EXERCISE DETAILS ->
Across the records that follow, give the number of lines containing the word "marker" and nothing else.

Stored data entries
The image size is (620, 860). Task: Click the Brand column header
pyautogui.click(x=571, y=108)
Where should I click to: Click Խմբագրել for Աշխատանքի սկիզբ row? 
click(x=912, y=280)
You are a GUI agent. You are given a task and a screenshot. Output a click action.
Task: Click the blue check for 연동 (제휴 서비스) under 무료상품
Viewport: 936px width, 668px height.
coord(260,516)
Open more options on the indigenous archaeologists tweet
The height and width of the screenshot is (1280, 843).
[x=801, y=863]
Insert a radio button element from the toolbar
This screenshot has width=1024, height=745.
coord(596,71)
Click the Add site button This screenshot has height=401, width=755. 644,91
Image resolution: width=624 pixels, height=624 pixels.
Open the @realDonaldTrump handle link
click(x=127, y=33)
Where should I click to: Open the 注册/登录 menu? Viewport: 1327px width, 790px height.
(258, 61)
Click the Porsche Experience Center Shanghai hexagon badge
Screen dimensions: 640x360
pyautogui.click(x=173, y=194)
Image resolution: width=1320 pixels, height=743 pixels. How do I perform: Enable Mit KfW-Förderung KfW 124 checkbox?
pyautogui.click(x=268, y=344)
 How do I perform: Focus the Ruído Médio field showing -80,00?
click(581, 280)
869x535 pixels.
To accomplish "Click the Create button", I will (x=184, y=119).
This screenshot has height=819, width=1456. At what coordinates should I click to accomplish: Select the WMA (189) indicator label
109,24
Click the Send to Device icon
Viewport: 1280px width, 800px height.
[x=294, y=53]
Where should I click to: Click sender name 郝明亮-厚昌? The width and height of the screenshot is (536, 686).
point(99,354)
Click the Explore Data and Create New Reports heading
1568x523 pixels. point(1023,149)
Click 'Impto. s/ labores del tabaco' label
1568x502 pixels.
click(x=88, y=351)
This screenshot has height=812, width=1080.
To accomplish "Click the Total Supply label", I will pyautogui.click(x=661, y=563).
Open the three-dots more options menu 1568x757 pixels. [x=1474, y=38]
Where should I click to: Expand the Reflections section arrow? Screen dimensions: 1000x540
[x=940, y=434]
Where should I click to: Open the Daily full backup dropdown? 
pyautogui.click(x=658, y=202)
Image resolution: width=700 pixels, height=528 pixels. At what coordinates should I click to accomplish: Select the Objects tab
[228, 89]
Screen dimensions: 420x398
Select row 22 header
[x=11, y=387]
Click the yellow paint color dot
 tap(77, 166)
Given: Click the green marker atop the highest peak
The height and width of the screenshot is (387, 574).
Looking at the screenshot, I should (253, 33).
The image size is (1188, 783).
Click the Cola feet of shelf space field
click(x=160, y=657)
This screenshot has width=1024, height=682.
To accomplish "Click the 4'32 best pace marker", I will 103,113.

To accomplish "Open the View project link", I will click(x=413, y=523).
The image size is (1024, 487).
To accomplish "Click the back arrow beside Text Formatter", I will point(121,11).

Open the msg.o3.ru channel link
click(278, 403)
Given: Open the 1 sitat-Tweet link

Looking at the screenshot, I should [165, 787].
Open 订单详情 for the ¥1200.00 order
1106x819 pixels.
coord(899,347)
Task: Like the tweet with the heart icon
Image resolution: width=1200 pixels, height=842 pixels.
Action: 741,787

WRITTEN RESPONSE ->
2